_What is expected_
Copy every one of the saved entries below word for word, keeping each line as it is.

[Saved entries]
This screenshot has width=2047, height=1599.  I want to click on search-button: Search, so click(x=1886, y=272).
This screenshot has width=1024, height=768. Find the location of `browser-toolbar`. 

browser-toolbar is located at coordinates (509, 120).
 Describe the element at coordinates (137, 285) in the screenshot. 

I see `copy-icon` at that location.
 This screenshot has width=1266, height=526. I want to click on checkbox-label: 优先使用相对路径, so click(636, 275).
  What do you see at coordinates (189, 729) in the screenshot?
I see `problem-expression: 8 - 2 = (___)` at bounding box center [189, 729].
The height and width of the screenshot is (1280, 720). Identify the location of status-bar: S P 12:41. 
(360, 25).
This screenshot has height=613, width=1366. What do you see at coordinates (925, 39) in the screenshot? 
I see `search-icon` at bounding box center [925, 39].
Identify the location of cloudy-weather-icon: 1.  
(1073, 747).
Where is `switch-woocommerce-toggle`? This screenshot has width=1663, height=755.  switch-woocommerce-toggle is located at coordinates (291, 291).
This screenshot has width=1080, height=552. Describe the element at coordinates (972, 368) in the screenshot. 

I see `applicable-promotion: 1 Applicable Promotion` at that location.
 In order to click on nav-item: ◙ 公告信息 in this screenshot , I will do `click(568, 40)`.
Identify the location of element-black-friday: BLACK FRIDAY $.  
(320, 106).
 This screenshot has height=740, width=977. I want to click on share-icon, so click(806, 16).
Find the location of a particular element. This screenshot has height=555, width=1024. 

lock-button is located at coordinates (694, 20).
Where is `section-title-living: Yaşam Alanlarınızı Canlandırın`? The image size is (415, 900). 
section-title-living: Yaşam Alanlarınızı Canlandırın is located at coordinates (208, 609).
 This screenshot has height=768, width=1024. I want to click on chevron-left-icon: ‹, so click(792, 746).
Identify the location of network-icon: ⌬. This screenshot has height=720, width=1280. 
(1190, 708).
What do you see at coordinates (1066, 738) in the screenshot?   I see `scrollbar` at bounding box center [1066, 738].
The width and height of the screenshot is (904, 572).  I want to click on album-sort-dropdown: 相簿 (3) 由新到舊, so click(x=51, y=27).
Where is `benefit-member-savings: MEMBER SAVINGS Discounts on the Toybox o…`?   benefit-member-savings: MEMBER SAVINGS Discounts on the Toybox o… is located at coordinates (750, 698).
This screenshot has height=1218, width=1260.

_Result below_
This screenshot has width=2047, height=1599.  I want to click on search-button: Search, so click(x=1886, y=272).
This screenshot has width=1024, height=768. Find the location of `browser-toolbar`. 

browser-toolbar is located at coordinates (509, 120).
 Describe the element at coordinates (137, 285) in the screenshot. 

I see `copy-icon` at that location.
 This screenshot has width=1266, height=526. I want to click on checkbox-label: 优先使用相对路径, so click(636, 275).
  What do you see at coordinates (189, 729) in the screenshot?
I see `problem-expression: 8 - 2 = (___)` at bounding box center [189, 729].
The height and width of the screenshot is (1280, 720). Identify the location of status-bar: S P 12:41. 
(360, 25).
This screenshot has height=613, width=1366. What do you see at coordinates (925, 39) in the screenshot? 
I see `search-icon` at bounding box center [925, 39].
Identify the location of cloudy-weather-icon: 1.  
(1073, 747).
Where is `switch-woocommerce-toggle`? This screenshot has width=1663, height=755.  switch-woocommerce-toggle is located at coordinates (291, 291).
This screenshot has width=1080, height=552. Describe the element at coordinates (972, 368) in the screenshot. 

I see `applicable-promotion: 1 Applicable Promotion` at that location.
 In order to click on nav-item: ◙ 公告信息 in this screenshot , I will do `click(568, 40)`.
Identify the location of element-black-friday: BLACK FRIDAY $.  
(320, 106).
 This screenshot has height=740, width=977. I want to click on share-icon, so click(806, 16).
Find the location of a particular element. This screenshot has height=555, width=1024. 

lock-button is located at coordinates (694, 20).
Where is `section-title-living: Yaşam Alanlarınızı Canlandırın`? The image size is (415, 900). 
section-title-living: Yaşam Alanlarınızı Canlandırın is located at coordinates (208, 609).
 This screenshot has height=768, width=1024. I want to click on chevron-left-icon: ‹, so click(792, 746).
Identify the location of network-icon: ⌬. This screenshot has height=720, width=1280. 
(1190, 708).
What do you see at coordinates (1066, 738) in the screenshot?   I see `scrollbar` at bounding box center [1066, 738].
The width and height of the screenshot is (904, 572).  I want to click on album-sort-dropdown: 相簿 (3) 由新到舊, so click(x=51, y=27).
Where is `benefit-member-savings: MEMBER SAVINGS Discounts on the Toybox o…`?   benefit-member-savings: MEMBER SAVINGS Discounts on the Toybox o… is located at coordinates (750, 698).
This screenshot has height=1218, width=1260.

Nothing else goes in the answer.